Juliet Lamont outside Bowen Bowen Magistrates Court on December 2. Photo: Frontline Action On Coal
Juliet Lamont outside Bowen Bowen Magistrates Court on December 2. Photo: Frontline Action On Coal

Climate activist Juliet Lamont was handed a suspended prison sentence in Bowen Magistrates Court on December 2 for peacefully protesting Adani’s central Queensland coal mine.

The 50-year-old documentary filmmaker and mother of two was given a one month jail term, suspended for nine months, after being charged for locking on to a train carrying the first coal from Adani’s mine on November 30.

Refused bail, Lamont was kept in custody for two nights before her hearing.

Her sentence comes just over a week after another climate activist, Sergio Herbert, was given a 12 month jail term for sitting on a coal train in Newcastle. Herbert was subsequently released on bail, pending an appeal against the sentence.

Lamont said of her protest: “I feel a profound moral obligation to protect our futures. The science is in and the writing is on the wall.

“It really is time for ordinary Australians to act. I know I couldn’t live with myself and couldn’t look my daughters in the eye if I did nothing. So I’m taking direct action.”

Frontline Action on Coal spokesperson Andy Paine said: “This is the latest example of consistent overreach by the legal system against climate activists who are taking non-violent action against industries that are knowingly destroying our climate.

“It’s not just the prison sentences that we have seen handed out recently. There is a repeated trend of those who make and enforce the law abusing it to restrict protest movement.” 

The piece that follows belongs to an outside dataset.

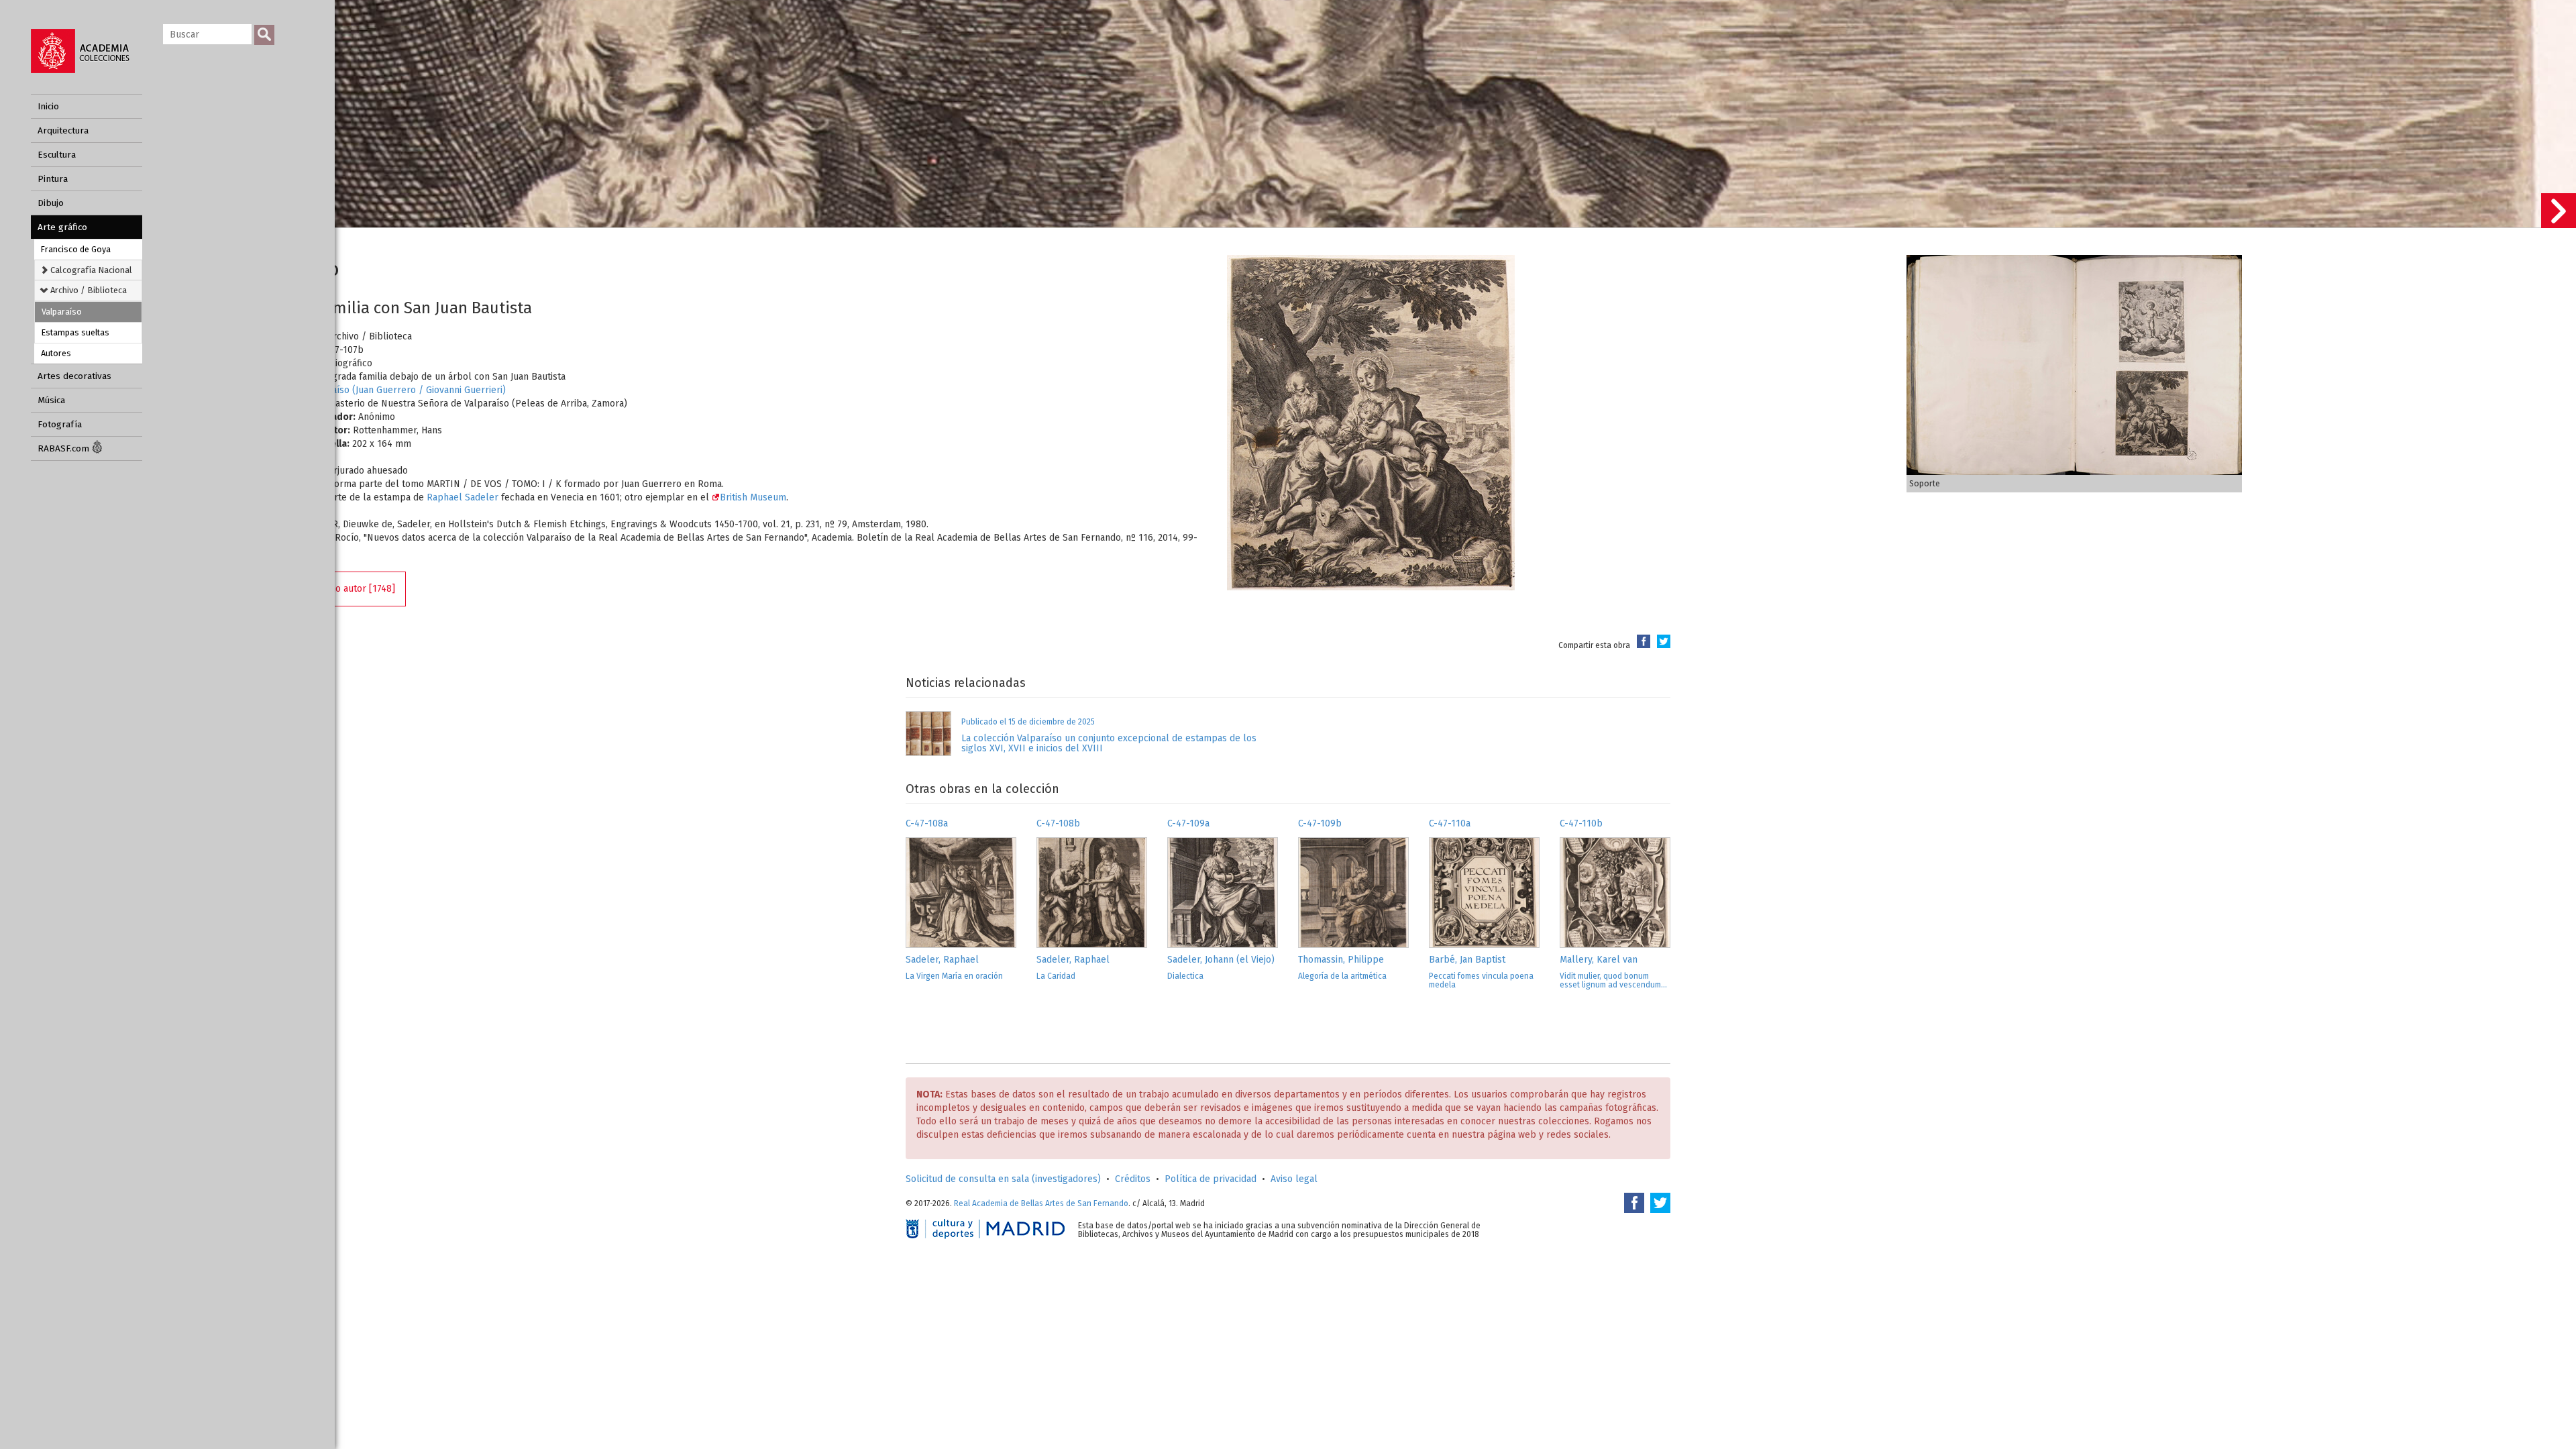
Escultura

A new report by Greenpeace, Global Warning: the threat to climate defenders in Australia, identifies an alarming escalation in repression against climate activists.

Forms of repression included: harsh, and at times unconstitutional, anti-protest laws; punitive bail laws and excessive penalties; threats to deregister charities that engage in climate activism; the targeting of activists with litigation; and surveilling and infiltrating groups of climate defenders.

Paine said: “If the police, courts and governments of Australia put as much effort into punishing those who are destroying our climate as they do to those trying to save it, maybe we wouldn’t be in the ecological crisis that we are.

“But the blatant hypocrisy of our legal system means that people of conscience and courage are going to keep taking direct action like this. It is the only avenue ordinary Australians have to address the disproportionate political power of polluting industries.”